Diagnosing and fixing common issues with Simple Post Like.

The Like Button Is Not Showing

Check auto-injection is enabled

Go to Settings → Simple Post Like → Auto Injection and confirm the master toggle is enabled. If it is disabled, the button only appears where you place the [simple_post_like] shortcode manually.

Check the post type is enabled

Go to Settings → Simple Post Like → Post Types and confirm the post type you are viewing is checked. If it is not enabled, neither auto-injection nor the shortcode will render the button for that post type.

Check your theme calls the_content()

Auto-injection hooks into the the_content filter. If your theme renders post content without calling the_content() — for example, by accessing $post->post_content directly — the filter never runs and the button is never injected. Switch to auto-injection disabled mode and use echo spl_like_button() directly in your template instead.

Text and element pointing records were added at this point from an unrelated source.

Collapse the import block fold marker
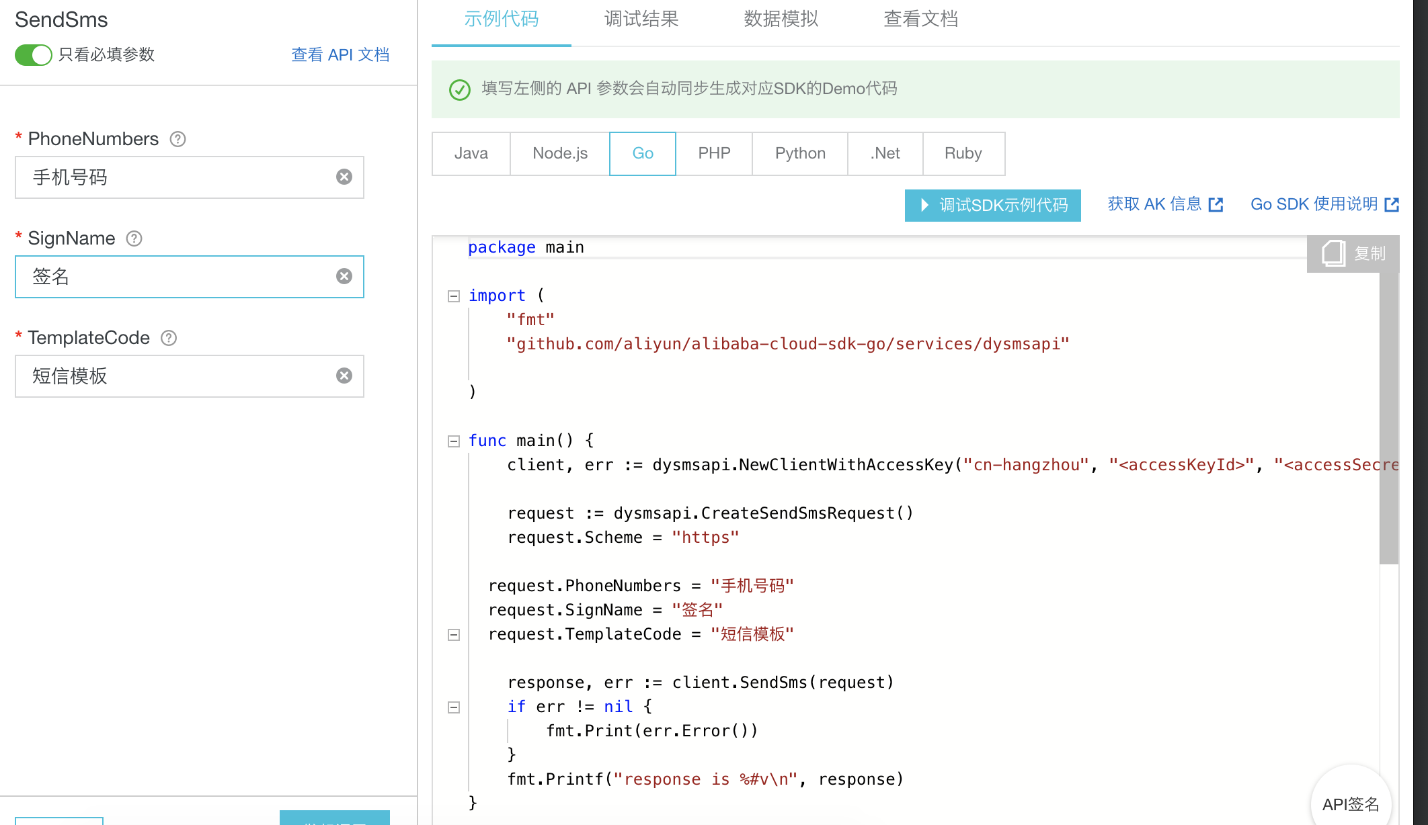This screenshot has height=825, width=1428. tap(454, 296)
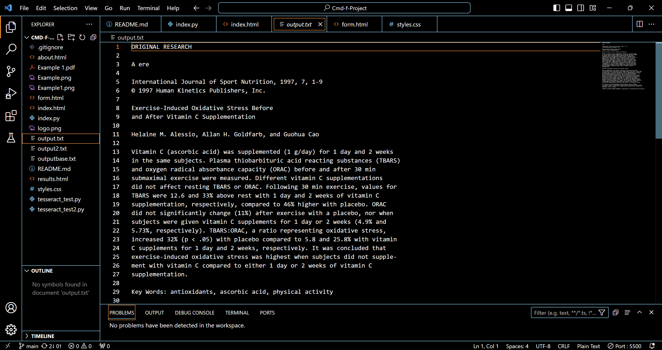Toggle the bottom Panel layout button
The height and width of the screenshot is (350, 662).
click(x=568, y=8)
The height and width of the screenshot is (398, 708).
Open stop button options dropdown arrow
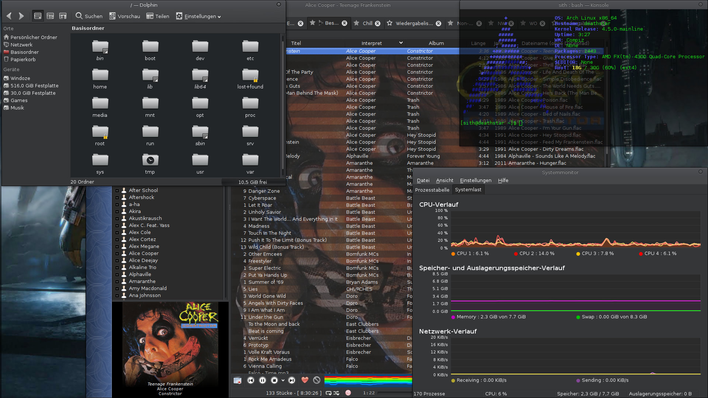pyautogui.click(x=283, y=380)
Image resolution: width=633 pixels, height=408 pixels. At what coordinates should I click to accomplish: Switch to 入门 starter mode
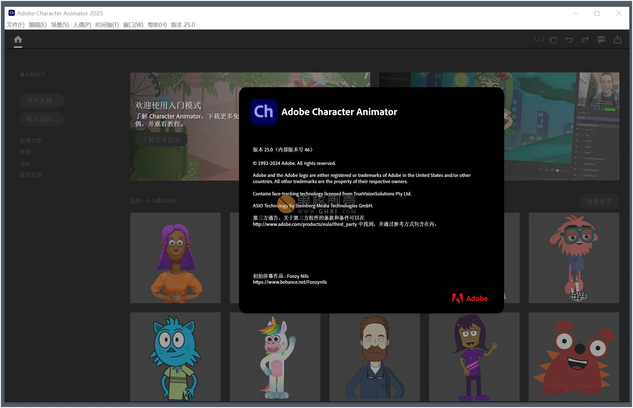point(538,40)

Check for a conflicting plugin

Some caching plugins, page builder plugins, or content optimization plugins suppress or bypass the_content filter. Temporarily deactivate other plugins one by one to identify a conflict. If a conflict is confirmed, use shortcode or PHP template placement as an alternative.

Check the shortcode is correct

If you are using manual placement, make sure the shortcode is spelled correctly — [simple_post_like] with no typos. Test by pasting it into a new post and previewing.


The Like Button Appears Twice

This happens when both auto-injection and a manual shortcode or spl_like_button() call are active on the same page at the same time.

Fix: Either disable the Auto Injection master toggle and use manual placement only, or set the Position on Single Posts to None and let the shortcode or template function handle placement on that page.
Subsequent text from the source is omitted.